四季『アンチゴーヌ』

[演劇] 3.21 アヌイ『アンチゴーヌ』  浅利慶太演出 劇団四季 自由劇場


これが最後かもしれないので、日下武史クレオンはぜひ見ておきたかった。四季旗揚げ第二回公演『アンチゴーヌ』(1954年)以来、彼のクレオン歴は半世紀を越える。アンチゴーヌは野村玲子。端正で美しい舞台と科白。アヌイ版はソフォクレス原典に比べると饒舌でだいぶ落ちると思っていたが、これは完成度の高い素晴らしい作品だ。以前は、原作にない、アンチゴーヌとエモンの恋愛場面が好きになれなかった。ソフォクレスアンティゴネはハイモンと会わないし、恋愛感情の表出もない。それだけに、「誰も私のために泣いてくれない。この墓が、私の花嫁の部屋」というわずかな科白から、王女の孤独が万感胸に迫る。『アウリスのイフィゲネイア』でも、イフィゲネイアは「さあ、私はギリシアの花嫁」と言って生贄の祭壇を登る。「女版イエス」は個人的な恋愛感情を告白したりしない。『コロノスのオイディプス』のアンティゴネも、盲目の父オイディプスに付き添う娘で、狂ったリアに寄り添うコーディリアを彷彿とさせる。彼女たちに、自分の恋愛の物語はない。

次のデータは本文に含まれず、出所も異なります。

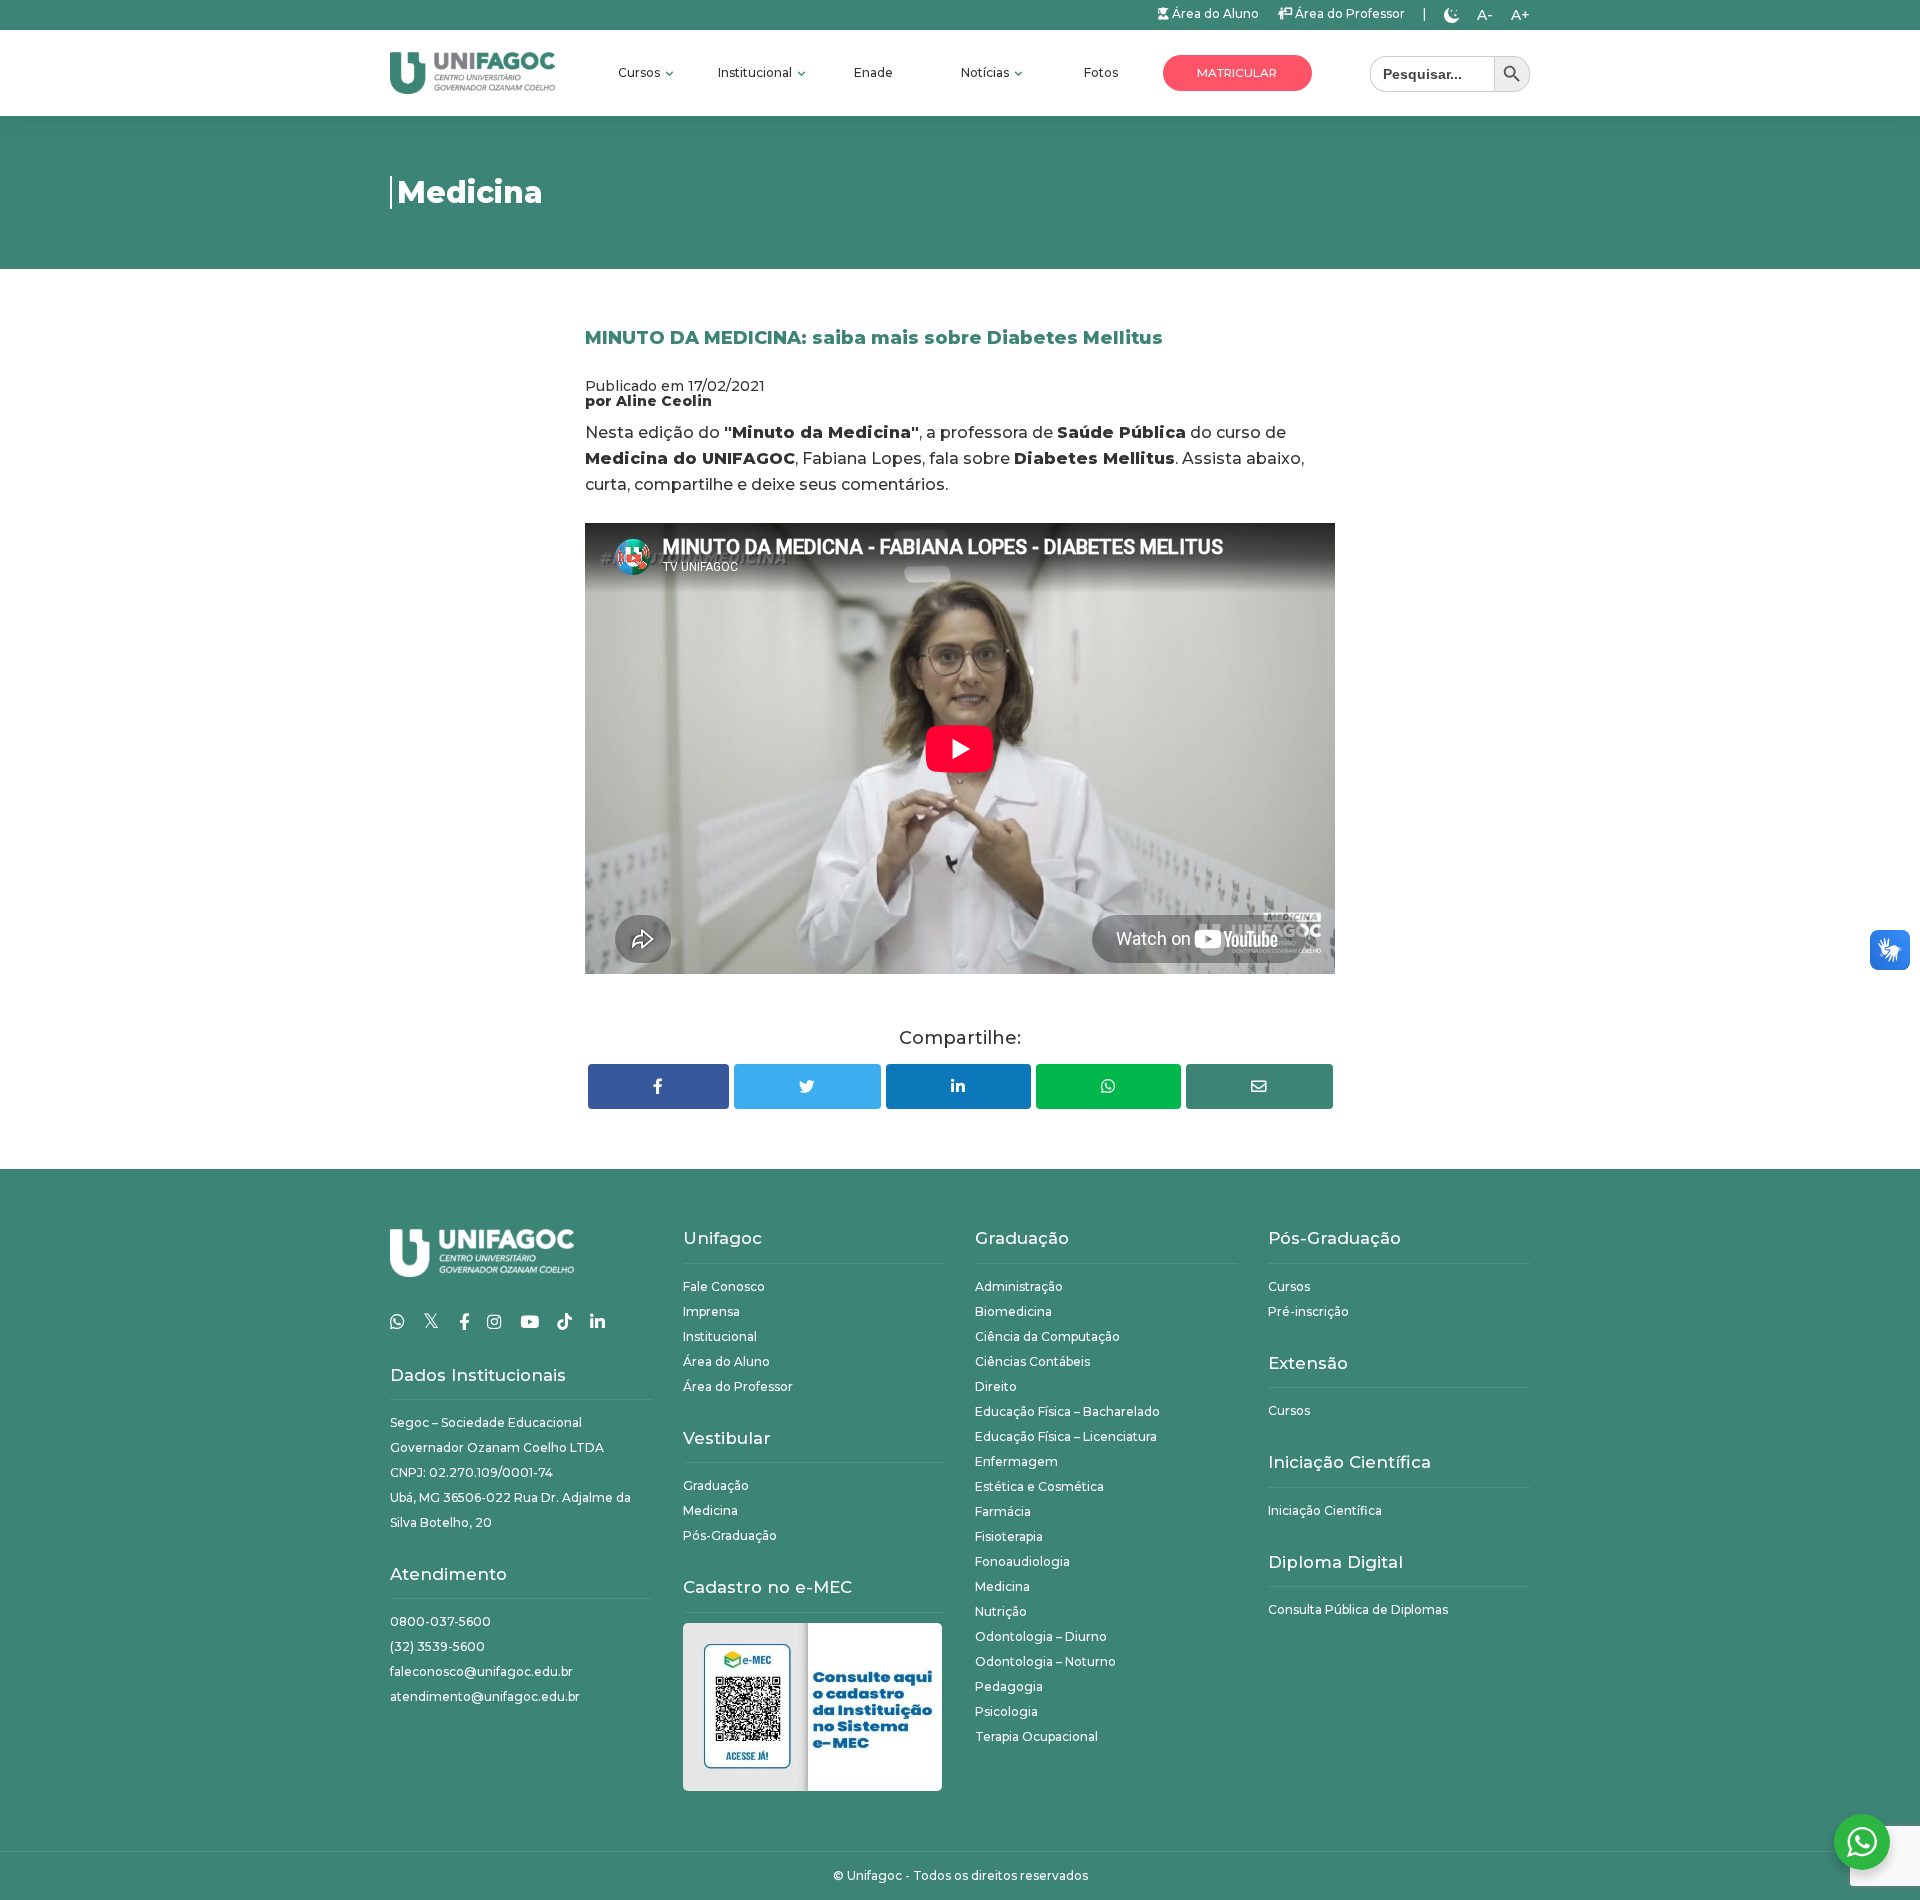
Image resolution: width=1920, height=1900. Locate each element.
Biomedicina (1013, 1311)
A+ (1520, 15)
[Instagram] (494, 1322)
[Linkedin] (597, 1322)
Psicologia (1006, 1711)
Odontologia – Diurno (1041, 1636)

それに対してアヌイのアンチゴーヌは、「一人の女として愛して」「私っていけない子ね」「ちっちゃなアンチゴーヌ」等々と甘える普通の女の子だ。自分の恋愛をいとおしく語る彼女は、もはや「女版イエス」ではない。では何なのだろう。スタイナーの解釈するように、アヌイ版は、クレオンとアンチゴーヌの完全な均衡を特徴とする。その均衡が、ナチス占領下での政治劇を可能にしたのかもしれない。ナチスのフランス占領が1940年、アヌイの執筆が1942年、初演が1944年2月。パリ解放が44年8月。この作品がなぜドイツ当局の検閲を通ったのか。ナチスドイツで活躍したソフォクレス学者が意見を求められた可能性をスタイナーは推察する。舞台の幕切れ、王として「5時の閣議に向かう」クレオンは、ソフォクレス版の「すべてを失った愚かな王」ではなく、親族の個人的な不幸にもかかわらず公務を続行する「大人の政治家」なのかもしれない。ナチス占領下のフランスには、きっとたくさんのクレオンとアンチゴーヌがいたことだろう。アンチゴーヌは等身大の女の子でよいのだ。二人の兄エテオークルとポリュニースの遺体は実はぐちゃぐちゃで、どちらがどちらか分らないというクレオンの説明を聞いて、アンチゴーヌは動揺し、クレオンに降伏しそうになる。兵士の死体判別不能は、第一次大戦のヴェルダンの攻防で実際にあった話で、フランス人ならピンと来るはずだとスタイナーは言う。衛兵の小さな科白にも、第一次大戦が含意されている。重要なことは、この劇の「同時代」はフランスは解放されていないということだ。戦後の視点から「レジスタンス劇」として見ることはできない。クレオンとアンチゴーヌが「均衡」する閉塞感と絶望感。当時のフランス人は、どのような気持ちで見ていたのだろうか。


かつてシェリングは、ギリシア悲劇は「主人公を運命の超越的な力と戦わせることによって人間の自由を讃える」と述べた。アヌイのクレオンとアンチゴーヌは、ちょうど正反対の方向から運命と盲目的に戦わざるをえない、無数のフランス人の自画像なのだ。ギリシア悲劇を、「軟弱な文化人」クレオンや「普通の女の子」アンチゴーヌの物語として甦らせているは、「戦争の世紀」たる実在の二十世紀の悲劇性なのだと思う。